Russian YouTube star Sasha Spilberg addresses the State Duma on May 22, 2017. Photo: Russian State Duma

The past two months have been a hard time for young people in Russia, where teachers and lecturers in classrooms across the country have berated and insulted students for suddenly showing an interest in activism. But it might be Russia’s politicians who are worried most in this new political climate.

Federal lawmakers, at any rate, are concerned enough about Russian youths that they invited 19-year-old YouTube celebrity Sasha Spilberg to address a packed session of the State Duma on Monday.

A woman who once submerged herself in a bathtub filled with potato chips for her 5 million YouTube subscribers, Spilberg visited the Duma as part of a new effort by United Russia, the ruling political party, to explore ways to “prevent the use of young people as a driving force in protests.”

Officials have been in a state of alarm ever since thousands of teenagers and university students joined nationwide anti-corruption protests on March 26, organized in large part by presidential hopeful Alexey Navalny. The demonstrations especially targeted Prime Minister Dmitry Medvedev, whom Navalny has accused of accepting large-scale bribes through a network of corrupt charities.

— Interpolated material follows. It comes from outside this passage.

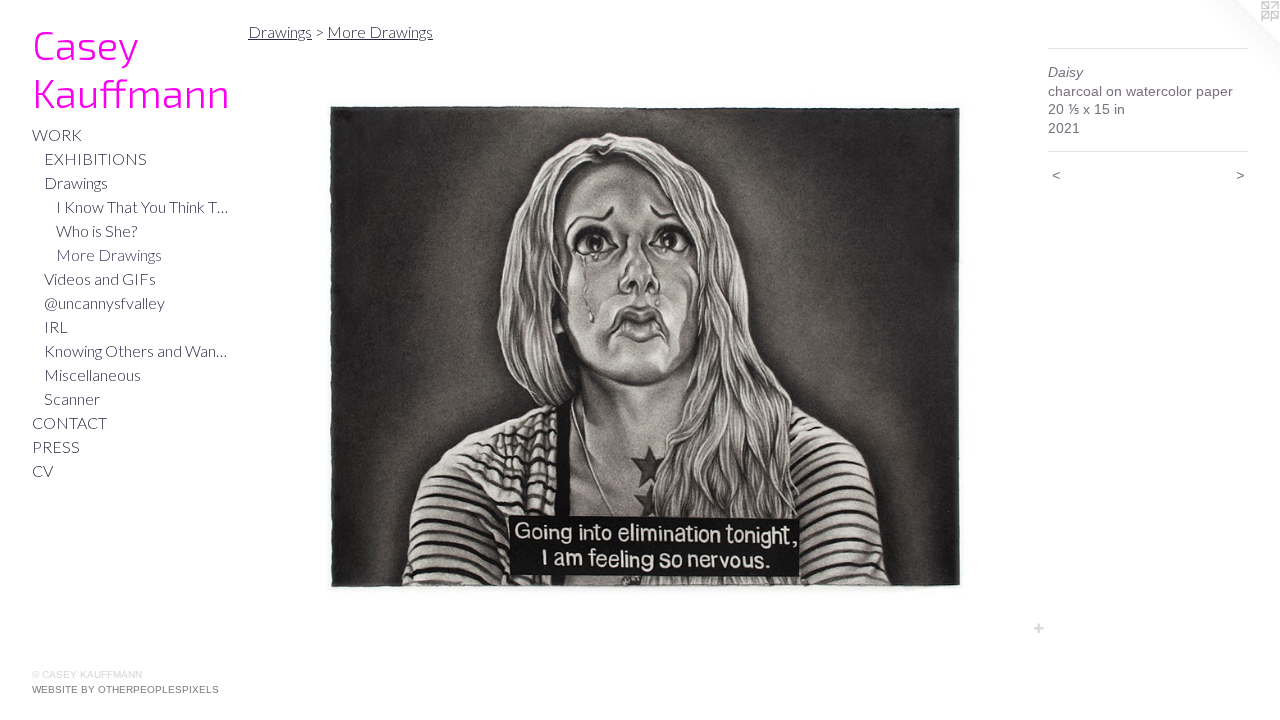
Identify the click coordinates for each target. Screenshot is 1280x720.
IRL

“I’m not too great with politics, with the names of all the parties, and so on, but I know how to talk to a large audience,” Spilberg told the State Duma on Monday. “My mission is to help facilitate a dialogue between the state and society, to which I belong.”

Spilberg also shared some advice: “Subscribers are the same as voters, except that the returns are visible in real time. Every one of my videos is a mini-election. I’ve been completely transparent since the age of 13, and any screw up — any falsity or laziness — triggers an instant reaction from my audience. Be transparent: share videos on YouTube, and post things on Vkontakte, or whatever social network you like best.”

After laying out this bold strategy for winning over young people, Spilberg then suddenly backtracked, telling the Duma that politicians have no immediate need for videobloggers. “The age bracket isn’t there yet, and its influence is still too low. I, for one, have voted in elections and will continue to vote, but I plan to vote in the polling booth and not on social networks.”

Spilberg concluded her remarks with a shot at her YouTube “colleague” Ruslan Sokolovsky, the atheist blogger in Yekaterinburg who was recently given a 3.5-year suspended sentence for insulting religious people with satirical videos, including one video showing him playing Pokemon Go inside a cathedral.

“Excuse me for saying this, of course, but he’s an idiot,” Spilberg told the Duma, telling the deputies, “Idiots need to be cured or fined.”

Backtracking again, however, Spilberg then warned that “prosecuting such people” is “harsh and unpragmatic,” and erodes young people’s trust in the government.

Last month, Spilberg made headlines for scoring an interview with Vladimir Medinsky, Russia’s minister of culture. Unlike her many videos featuring wacky stunts or music, Spilberg’s interview with Medinsky was a largely straightforward conversation, where the federal minister described the Internet as a modern-day medium for the popularization of Russian culture.